I am also wondering if it would be better to get whole-CD audio as a single track or individual tracks. I have many live recordings, for which it is probably more useful to have single-track, because it is usually the way I listen to them. Any advice on that would also be appreciated.

So far, I have experimented with cdda2wav and cdrdao, and I found the following set of commands probably give me a lot of the data I need :

cdda2wav -D /dev/cdr0 -B
cdda2wav -D /dev/cdr0 -t all -cuefile
cdda2wav -D /dev/cdr0 -J
cd-info -C /dev/cdr0
cdrdao read-cd toc_file

Running all these commands result in a lot of redundant information being dumped, and of course in reading the whole CD more than once. I wasn't able to clearly determine the data provided by one of these commands to be a strict subset of another one, hence my question.

I use Linux slackware 15.0 on a desktop with 4 SATA CD drives. In addition to the above, do you think using more than a single CD drive, to dump up to 4 CDs in parallel (saving time) would result in a higher risk of errors (on scratched media, for example) ?

5 Answers5

11

To extract as much information as possible from a CD with audio tracks, on a current CD drive, you should use cdrdao with any subchannel information supported by your drive:

cdrdao read-cd --read-raw --read-subchan rw_raw tocfile

You may need to specify a different driver with the --driver option, depending on the drive you have; see the cdrdao README file for details.

This will include CD-TEXT data if your drive supports it.
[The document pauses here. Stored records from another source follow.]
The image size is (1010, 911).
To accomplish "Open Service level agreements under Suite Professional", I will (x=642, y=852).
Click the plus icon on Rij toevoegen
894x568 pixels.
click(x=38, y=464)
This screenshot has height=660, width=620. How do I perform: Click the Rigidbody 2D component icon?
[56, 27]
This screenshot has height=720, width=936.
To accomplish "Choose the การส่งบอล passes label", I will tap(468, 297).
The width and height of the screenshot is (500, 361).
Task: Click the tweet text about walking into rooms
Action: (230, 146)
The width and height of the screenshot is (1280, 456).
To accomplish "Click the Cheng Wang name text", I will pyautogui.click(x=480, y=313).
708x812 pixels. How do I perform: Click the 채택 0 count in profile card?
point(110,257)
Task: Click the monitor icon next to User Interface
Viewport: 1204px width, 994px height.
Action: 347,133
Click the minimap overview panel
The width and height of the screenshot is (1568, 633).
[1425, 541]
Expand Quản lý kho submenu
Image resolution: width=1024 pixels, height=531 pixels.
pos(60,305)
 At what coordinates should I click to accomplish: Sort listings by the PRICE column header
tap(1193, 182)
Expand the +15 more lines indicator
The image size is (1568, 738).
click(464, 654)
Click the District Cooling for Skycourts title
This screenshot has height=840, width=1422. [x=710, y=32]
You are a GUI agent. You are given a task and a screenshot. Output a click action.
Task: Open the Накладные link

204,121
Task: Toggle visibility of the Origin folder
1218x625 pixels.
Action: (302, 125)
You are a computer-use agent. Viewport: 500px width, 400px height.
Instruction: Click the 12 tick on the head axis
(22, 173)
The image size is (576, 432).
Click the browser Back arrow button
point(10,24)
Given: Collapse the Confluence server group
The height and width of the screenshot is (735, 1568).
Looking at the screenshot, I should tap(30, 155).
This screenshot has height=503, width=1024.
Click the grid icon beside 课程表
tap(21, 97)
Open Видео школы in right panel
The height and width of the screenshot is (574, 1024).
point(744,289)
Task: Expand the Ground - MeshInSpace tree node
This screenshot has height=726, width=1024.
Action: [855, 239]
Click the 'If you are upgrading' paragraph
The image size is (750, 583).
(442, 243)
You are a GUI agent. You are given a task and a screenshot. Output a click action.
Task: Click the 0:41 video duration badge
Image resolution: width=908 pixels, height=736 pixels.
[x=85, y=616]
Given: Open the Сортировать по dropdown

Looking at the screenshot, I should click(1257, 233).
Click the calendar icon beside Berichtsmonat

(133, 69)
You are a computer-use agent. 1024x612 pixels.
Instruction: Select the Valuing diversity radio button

Note that if you want to write a CD with CD-TEXT data, you may need to explicitly enable driver option 0x10 if you’re using the generic-mmc driver. cdrdao has a database of known drives but it might not include the drive you’re using.

If the CD you’re reading isn’t in great condition, or the drive itself isn’t great, you may want to avoid rw_raw to at least have a chance of detecting errors.

In general you should read CDs in disk-at-once mode, not individual tracks; DAO will preserve the original tracks, with whatever gaps were present (if any), along with any extra information at the beginning or end of the CD.

Stephen Kitt
  • 434,908
  • Does the option --read-subchan make a difference on whether the CD-TEXT data will be included into the bitstream or not, or is that completely unrelated ? In such case, where does the CD-TEXT data lie within the resulting data stream (which is basically just a long audio track) ? The documentation of cdrdao only mentions error correction for read-subchan arg. – Patrick Aszody Jun 19 '22 at 11:47
  • They’re unrelated. If your CD drive supports reading CD-TEXT data, it ends up stored in the .toc file. – Stephen Kitt Jun 19 '22 at 13:00
  • Maybe with --driver generic-mmc-raw? This is supposed to do CD-TEXT automatically? – mirabilos Feb 27 '23 at 20:13
9

Wow, takes me back.

So, cdrdao has been around for quite some time, and I do think it's the tool you want to use; specifically¹

album="Nine Inch Nails – Broken"
cdrdao read-cd --read-raw --read-subchan rw_raw --device /dev/cdrom --datafile "${album}.bin" "${album}.toc"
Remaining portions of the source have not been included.